- Opening Delimiter -
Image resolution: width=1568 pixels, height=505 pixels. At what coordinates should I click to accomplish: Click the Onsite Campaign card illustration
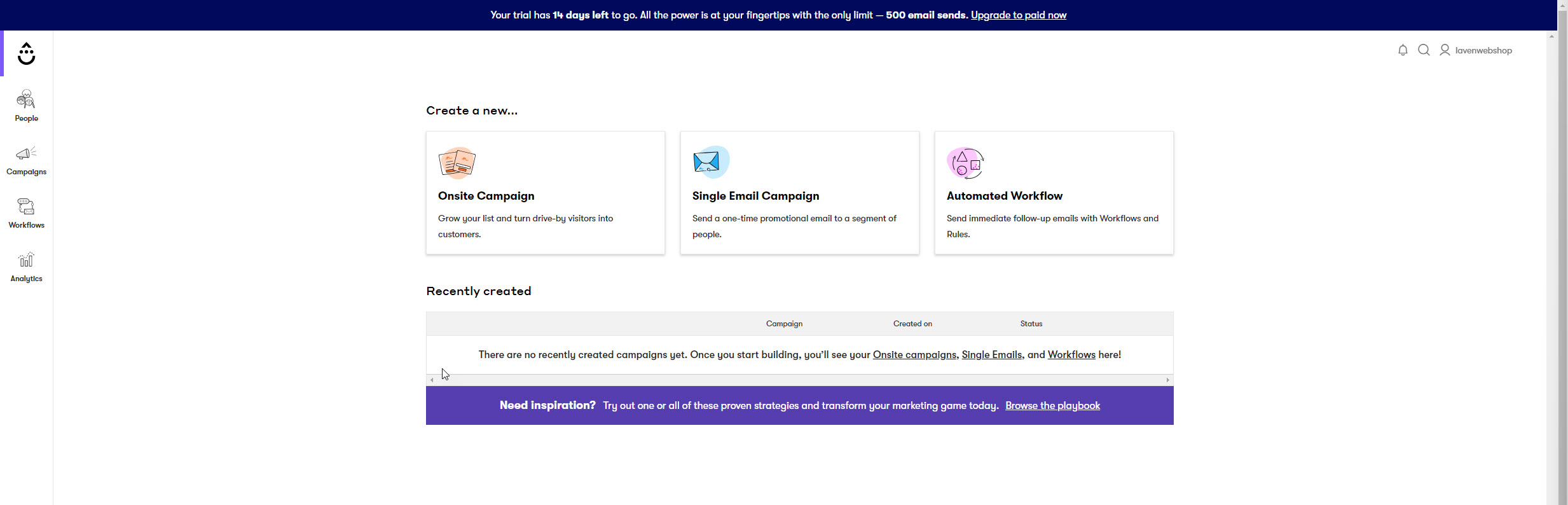pyautogui.click(x=457, y=163)
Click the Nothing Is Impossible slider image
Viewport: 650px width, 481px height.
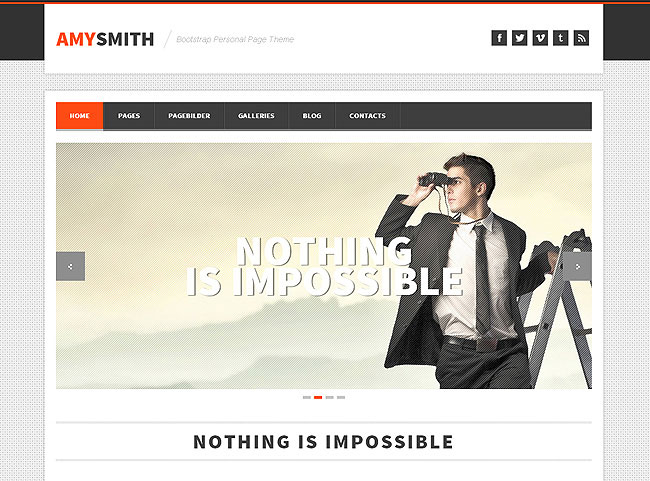[324, 266]
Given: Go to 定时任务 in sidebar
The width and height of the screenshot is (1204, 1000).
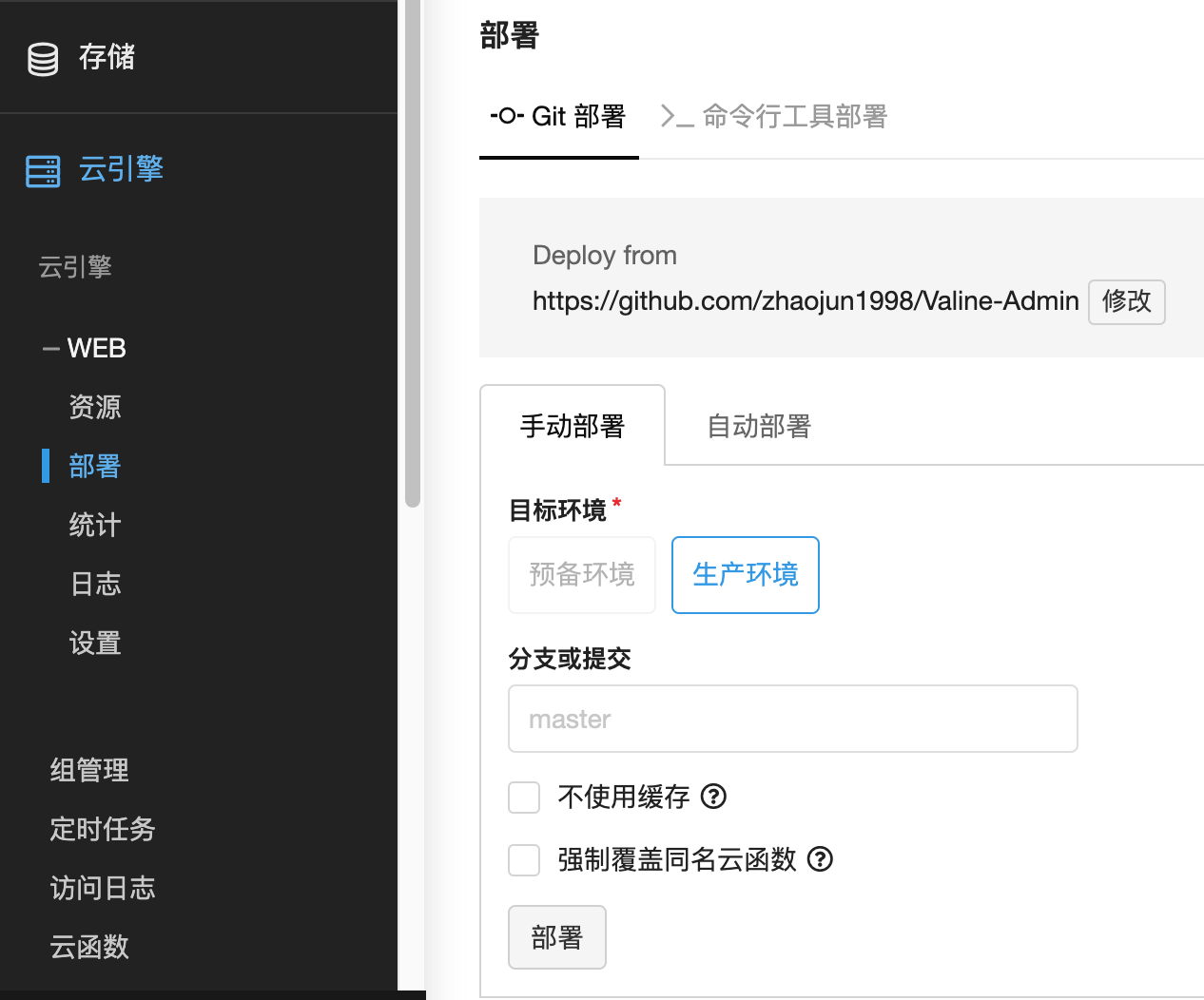Looking at the screenshot, I should [x=103, y=829].
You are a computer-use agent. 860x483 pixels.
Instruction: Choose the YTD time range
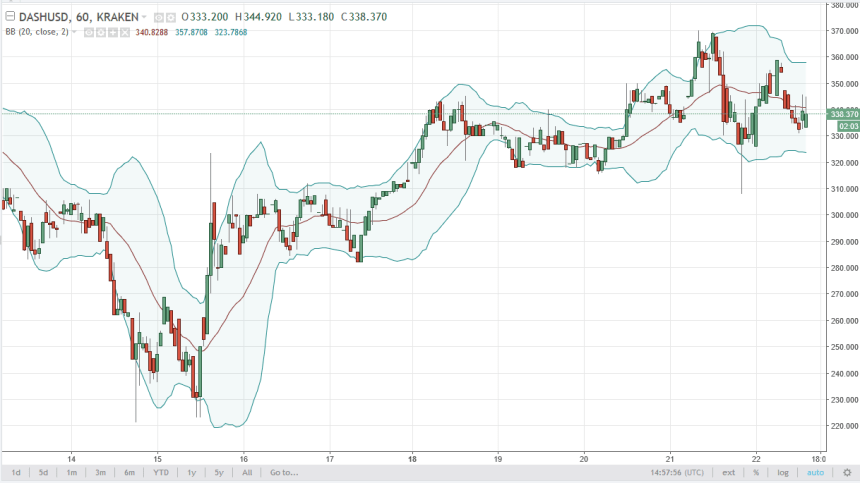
- Closing Delimiter -
# ACTIVITY
Transcription of the lines from the one with "Click the Nothing Is Impossible slider image" through the end of the entries is required, exact and with no pictures.

# OUTPUT FOR THIS EXERCISE
Click the Nothing Is Impossible slider image
Viewport: 650px width, 481px height.
[324, 266]
Given: Go to 定时任务 in sidebar
The width and height of the screenshot is (1204, 1000).
Looking at the screenshot, I should [x=103, y=829].
You are a computer-use agent. 860x483 pixels.
Instruction: Choose the YTD time range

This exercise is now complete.